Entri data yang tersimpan
━━━━━━━━━━━━━━━━━━━━━━━━━━━━━━

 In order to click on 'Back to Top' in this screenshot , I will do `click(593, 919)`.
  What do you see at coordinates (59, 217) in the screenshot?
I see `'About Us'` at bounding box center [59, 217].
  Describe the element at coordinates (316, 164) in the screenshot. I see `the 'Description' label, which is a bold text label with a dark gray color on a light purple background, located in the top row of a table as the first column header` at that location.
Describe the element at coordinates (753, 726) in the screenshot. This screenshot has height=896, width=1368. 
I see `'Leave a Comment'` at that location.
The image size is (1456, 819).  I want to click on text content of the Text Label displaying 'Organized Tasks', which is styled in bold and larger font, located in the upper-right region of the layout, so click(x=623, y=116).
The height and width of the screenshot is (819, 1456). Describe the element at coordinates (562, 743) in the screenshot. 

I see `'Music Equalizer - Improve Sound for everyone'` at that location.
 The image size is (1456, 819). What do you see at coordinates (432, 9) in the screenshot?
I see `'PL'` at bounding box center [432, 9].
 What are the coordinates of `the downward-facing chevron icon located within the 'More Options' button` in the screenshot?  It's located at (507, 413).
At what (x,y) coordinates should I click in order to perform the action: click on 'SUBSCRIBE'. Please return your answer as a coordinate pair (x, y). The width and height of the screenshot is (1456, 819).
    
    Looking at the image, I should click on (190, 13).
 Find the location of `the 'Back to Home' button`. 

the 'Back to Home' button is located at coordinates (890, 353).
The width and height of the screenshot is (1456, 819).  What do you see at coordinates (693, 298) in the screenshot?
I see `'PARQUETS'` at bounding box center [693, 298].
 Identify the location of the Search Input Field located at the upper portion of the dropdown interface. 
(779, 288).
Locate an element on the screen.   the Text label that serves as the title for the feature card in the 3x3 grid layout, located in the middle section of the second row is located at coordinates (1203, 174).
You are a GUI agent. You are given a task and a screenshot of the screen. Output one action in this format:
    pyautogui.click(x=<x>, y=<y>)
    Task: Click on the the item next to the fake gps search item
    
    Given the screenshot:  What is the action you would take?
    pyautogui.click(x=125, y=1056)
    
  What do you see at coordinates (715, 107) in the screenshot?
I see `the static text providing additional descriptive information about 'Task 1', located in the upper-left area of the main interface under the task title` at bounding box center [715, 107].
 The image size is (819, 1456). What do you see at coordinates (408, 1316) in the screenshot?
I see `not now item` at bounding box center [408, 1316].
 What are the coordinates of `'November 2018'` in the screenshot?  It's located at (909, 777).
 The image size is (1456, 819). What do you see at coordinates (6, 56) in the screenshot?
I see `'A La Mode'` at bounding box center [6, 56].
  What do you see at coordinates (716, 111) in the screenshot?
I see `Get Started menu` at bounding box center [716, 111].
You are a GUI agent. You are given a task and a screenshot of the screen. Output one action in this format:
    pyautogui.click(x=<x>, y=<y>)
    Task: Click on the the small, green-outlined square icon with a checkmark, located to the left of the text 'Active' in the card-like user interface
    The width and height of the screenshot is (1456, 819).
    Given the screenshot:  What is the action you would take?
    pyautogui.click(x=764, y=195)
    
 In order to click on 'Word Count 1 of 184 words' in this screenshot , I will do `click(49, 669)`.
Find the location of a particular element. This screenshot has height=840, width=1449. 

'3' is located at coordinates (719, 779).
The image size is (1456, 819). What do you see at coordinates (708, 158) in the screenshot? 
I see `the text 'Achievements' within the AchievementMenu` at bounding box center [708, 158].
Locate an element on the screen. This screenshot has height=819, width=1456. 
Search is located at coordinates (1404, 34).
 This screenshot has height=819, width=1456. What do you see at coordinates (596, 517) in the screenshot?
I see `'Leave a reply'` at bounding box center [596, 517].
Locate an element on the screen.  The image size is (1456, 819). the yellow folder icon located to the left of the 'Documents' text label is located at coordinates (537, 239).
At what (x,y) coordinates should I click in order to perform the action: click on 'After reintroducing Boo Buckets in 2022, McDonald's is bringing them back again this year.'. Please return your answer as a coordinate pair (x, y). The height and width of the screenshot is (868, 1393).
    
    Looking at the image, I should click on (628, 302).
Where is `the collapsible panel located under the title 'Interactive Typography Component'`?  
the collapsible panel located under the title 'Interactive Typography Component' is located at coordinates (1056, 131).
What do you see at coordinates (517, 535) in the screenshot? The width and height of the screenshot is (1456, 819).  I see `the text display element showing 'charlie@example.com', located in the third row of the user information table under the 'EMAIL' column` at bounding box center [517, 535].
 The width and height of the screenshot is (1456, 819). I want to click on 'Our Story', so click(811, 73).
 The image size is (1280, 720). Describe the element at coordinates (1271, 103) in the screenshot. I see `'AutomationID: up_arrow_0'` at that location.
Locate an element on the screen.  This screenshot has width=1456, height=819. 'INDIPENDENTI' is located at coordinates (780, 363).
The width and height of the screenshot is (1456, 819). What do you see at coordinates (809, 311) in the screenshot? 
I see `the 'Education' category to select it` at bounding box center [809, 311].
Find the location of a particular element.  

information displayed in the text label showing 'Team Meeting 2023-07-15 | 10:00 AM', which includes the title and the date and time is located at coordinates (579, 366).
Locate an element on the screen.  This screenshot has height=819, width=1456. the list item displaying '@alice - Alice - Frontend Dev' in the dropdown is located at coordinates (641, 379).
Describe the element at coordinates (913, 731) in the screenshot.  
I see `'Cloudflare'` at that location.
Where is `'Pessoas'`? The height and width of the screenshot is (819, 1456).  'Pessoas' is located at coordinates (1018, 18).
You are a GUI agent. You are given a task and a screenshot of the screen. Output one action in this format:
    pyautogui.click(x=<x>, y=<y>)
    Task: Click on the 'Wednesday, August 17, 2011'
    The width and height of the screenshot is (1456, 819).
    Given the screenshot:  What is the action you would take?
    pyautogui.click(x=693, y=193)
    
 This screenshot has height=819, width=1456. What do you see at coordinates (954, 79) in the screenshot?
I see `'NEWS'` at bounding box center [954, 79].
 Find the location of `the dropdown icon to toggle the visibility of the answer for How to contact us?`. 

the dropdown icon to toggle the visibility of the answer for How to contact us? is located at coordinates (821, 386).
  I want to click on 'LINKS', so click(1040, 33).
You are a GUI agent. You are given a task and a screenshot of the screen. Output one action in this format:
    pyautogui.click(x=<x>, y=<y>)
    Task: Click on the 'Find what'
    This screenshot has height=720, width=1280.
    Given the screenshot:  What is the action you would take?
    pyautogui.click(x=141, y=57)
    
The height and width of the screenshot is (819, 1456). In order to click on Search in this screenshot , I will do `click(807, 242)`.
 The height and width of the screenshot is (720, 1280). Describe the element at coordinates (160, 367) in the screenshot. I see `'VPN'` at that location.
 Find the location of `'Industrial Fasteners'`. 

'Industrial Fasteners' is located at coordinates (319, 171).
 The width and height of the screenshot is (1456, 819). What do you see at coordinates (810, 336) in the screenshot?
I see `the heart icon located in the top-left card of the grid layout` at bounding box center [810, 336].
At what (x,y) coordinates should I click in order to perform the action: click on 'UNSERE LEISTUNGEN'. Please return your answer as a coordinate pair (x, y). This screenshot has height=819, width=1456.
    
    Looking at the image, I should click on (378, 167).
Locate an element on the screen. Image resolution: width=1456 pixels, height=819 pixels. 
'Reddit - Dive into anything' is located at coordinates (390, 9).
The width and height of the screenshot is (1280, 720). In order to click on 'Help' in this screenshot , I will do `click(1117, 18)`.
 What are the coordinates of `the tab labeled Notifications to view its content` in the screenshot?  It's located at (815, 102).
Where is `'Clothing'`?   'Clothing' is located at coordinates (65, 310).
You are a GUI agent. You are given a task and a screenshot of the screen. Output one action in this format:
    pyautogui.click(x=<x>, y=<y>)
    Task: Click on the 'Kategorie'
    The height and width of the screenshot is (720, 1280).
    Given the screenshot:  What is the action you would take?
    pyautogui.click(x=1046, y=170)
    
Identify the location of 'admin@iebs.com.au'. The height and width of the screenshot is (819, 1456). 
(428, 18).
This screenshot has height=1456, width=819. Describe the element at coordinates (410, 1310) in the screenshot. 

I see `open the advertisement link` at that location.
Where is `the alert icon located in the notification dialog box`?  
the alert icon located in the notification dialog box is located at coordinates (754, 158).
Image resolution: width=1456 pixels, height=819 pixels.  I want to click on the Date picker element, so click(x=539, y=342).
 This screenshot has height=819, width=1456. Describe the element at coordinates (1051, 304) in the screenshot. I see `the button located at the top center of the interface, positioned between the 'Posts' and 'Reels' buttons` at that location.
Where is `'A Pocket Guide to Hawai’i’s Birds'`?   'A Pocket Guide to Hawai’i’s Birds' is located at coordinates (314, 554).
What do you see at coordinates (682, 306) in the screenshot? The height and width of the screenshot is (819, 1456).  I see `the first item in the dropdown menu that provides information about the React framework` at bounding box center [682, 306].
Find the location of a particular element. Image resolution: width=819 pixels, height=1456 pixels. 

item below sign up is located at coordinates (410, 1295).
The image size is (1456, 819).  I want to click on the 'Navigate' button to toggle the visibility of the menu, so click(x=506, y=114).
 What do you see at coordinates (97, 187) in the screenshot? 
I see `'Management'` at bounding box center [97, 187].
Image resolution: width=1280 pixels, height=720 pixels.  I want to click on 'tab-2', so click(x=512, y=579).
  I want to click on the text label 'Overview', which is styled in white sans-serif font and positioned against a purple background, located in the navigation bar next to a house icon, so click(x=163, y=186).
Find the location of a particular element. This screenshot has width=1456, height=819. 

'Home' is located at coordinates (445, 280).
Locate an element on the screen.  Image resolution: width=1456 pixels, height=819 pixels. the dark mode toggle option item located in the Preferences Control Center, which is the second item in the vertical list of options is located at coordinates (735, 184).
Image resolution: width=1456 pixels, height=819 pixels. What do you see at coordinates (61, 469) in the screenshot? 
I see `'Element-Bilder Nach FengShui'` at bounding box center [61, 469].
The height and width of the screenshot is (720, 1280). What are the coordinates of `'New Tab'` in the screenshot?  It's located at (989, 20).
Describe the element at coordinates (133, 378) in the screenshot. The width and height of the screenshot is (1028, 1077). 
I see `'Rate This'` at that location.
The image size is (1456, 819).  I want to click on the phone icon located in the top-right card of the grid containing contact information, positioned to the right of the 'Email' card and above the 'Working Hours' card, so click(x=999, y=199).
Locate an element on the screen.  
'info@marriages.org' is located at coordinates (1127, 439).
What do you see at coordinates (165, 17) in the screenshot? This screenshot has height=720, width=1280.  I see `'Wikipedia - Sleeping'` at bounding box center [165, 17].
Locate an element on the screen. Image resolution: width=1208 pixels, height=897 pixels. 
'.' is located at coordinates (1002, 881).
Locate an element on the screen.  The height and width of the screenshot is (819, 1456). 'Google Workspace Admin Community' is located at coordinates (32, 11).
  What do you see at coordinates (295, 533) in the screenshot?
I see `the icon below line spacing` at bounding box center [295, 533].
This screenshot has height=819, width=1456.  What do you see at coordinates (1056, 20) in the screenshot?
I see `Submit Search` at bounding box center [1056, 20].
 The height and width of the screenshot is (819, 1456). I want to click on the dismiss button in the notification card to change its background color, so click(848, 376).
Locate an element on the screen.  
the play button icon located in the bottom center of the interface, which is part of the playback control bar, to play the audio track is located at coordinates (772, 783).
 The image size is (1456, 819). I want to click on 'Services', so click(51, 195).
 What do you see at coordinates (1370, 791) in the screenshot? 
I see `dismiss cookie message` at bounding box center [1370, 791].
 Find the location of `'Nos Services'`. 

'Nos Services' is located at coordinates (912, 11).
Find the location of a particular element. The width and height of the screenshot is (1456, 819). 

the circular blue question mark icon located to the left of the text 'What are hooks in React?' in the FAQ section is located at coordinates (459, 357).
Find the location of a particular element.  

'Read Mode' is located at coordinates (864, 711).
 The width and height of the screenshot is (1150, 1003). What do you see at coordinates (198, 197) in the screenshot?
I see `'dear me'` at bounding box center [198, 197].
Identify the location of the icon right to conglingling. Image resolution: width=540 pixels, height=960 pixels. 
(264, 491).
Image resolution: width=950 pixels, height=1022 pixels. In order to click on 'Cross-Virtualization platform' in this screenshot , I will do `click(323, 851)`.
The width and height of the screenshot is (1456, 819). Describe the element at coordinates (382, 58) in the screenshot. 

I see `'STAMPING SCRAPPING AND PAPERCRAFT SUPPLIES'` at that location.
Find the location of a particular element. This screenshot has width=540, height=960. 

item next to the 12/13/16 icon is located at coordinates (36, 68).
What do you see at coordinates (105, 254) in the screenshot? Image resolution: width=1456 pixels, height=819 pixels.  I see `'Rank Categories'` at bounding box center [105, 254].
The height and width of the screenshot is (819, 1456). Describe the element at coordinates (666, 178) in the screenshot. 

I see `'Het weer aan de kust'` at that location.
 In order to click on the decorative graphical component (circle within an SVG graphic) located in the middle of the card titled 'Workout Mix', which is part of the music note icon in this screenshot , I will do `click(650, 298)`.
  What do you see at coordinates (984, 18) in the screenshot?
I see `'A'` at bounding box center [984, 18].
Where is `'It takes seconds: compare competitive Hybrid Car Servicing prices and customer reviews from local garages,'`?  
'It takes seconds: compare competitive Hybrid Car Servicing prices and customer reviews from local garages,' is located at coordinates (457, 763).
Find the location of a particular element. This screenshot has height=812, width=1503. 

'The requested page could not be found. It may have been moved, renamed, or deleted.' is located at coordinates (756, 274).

━━━━━━━━━━━━━━━━━━━━━━━━━━━━━━

TUGAS
Hitung jumlah baris dalam data yang memuat kata "displaying", dengan membedakan huruf besar dan kecil. Tuliskan angkanya saja.

JAWABAN TERTULIS
2